A new cancer therapy developed by Purdue University researchers attacks tumors by tricking cancer cells into absorbing a snippet of RNA that naturally blocks cell division. As reported in Oncogene, tumors treated with the new therapy did not increase in size over the course of a 21-day study, while untreated tumors tripled in size over the same time period. The paper is tiled “A first-in-class fully modified version of miR-34a with outstanding stability, activity, and anti-tumor efficacy.”
Cancer can begin almost anywhere in the human body. It is characterized by cells that divide uncontrollably and that may be able to ignore signals to die or stop dividing, and even evade the immune system.

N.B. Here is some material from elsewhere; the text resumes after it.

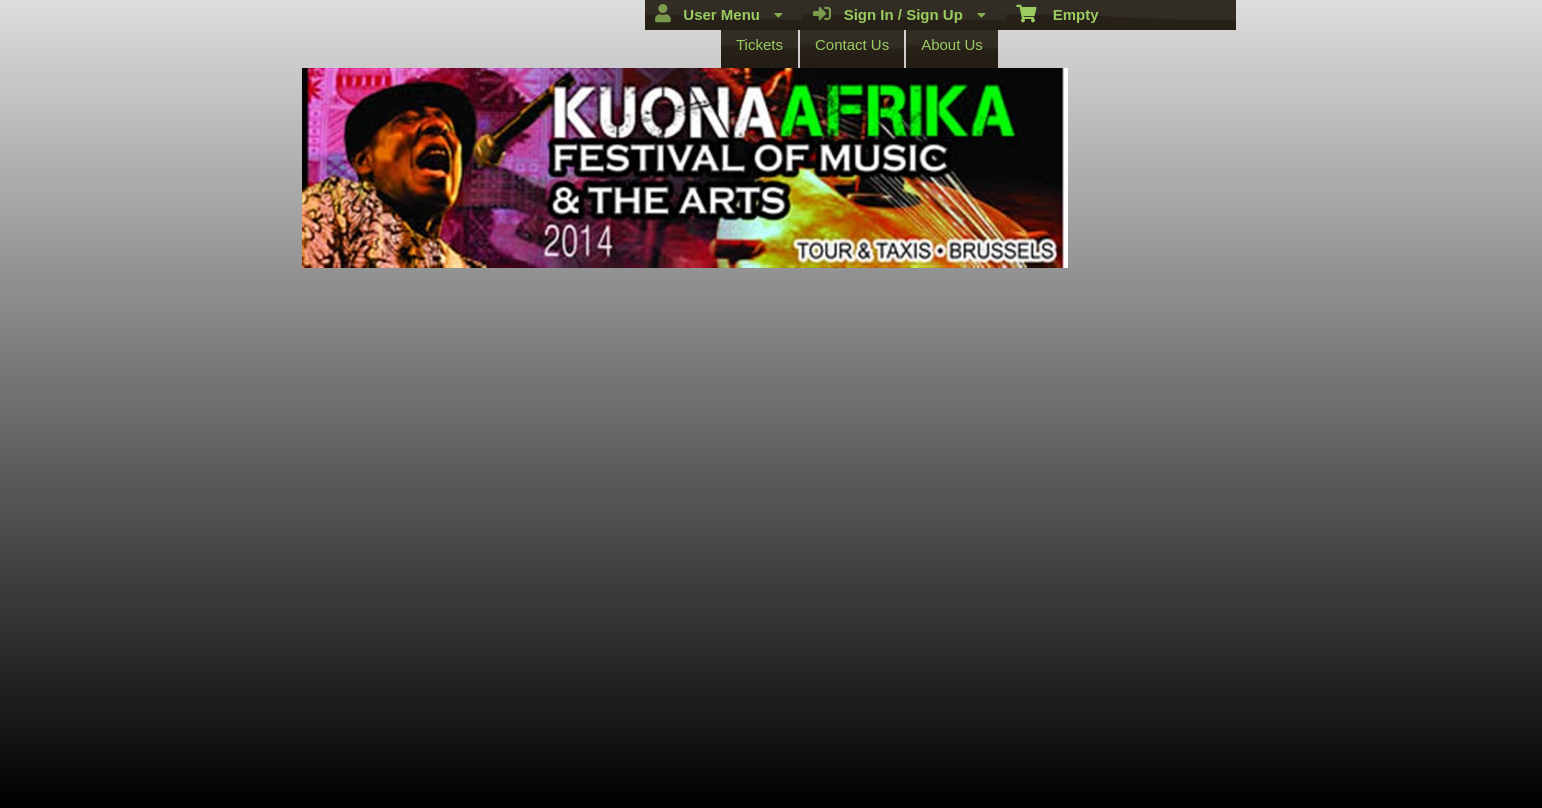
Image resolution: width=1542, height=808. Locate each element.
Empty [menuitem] (1057, 13)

The therapy, tested in mouse models, combines a delivery system that targets cancer cells with a specially modified version of microRNA-34a, a molecule that acts “like the brakes on a car,” slowing or stopping cell division, said Andrea Kasinski, lead author and the William and Patty Miller Associate Professor of biological sciences at Purdue University.
In addition to slowing or reversing tumor growth, the targeted microRNA-34a strongly suppressed the activity of at least three genes—MET, CD44 and AXL—known to drive cancer and resistance to other cancer therapies, for at least 120 hours. The results indicate that the patent-pending therapy, the newest iteration in more than 15 years of work targeting microRNA to destroy cancer, could be effective on its own and in combination with existing drugs when used against cancers that have built drug resistance.